[Study material Boundary: Start]

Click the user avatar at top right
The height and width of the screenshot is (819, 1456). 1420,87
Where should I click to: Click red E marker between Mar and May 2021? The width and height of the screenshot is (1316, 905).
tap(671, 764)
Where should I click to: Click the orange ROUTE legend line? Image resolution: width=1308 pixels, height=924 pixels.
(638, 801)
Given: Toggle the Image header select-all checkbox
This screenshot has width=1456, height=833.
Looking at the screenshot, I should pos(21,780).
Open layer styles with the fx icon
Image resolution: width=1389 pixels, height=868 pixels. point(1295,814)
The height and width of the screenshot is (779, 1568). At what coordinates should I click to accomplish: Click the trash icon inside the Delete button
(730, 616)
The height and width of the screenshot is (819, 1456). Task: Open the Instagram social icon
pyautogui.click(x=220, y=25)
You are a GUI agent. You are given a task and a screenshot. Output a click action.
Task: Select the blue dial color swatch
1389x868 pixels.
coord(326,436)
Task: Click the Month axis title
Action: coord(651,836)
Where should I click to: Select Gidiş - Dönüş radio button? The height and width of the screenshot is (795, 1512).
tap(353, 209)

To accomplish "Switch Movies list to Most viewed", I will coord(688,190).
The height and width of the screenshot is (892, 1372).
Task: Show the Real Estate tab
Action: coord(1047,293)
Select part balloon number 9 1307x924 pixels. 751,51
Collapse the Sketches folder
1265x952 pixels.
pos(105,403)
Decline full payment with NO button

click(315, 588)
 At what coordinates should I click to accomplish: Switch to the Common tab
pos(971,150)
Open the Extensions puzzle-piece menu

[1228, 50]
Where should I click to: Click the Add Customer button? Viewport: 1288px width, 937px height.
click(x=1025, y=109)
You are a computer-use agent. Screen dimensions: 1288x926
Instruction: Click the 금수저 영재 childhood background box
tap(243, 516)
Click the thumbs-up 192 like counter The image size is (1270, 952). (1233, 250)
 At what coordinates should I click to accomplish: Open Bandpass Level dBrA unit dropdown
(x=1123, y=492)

[Study material Boundary: End]

• [Problem description]:
Only lines that contain "agent" are needed, so copy each of them from the data.

• [Result of this task]:
You are a GUI agent. You are given a task and a screenshot. Output a click action.
You are a computer-use agent. Screen dimensions: 1288x926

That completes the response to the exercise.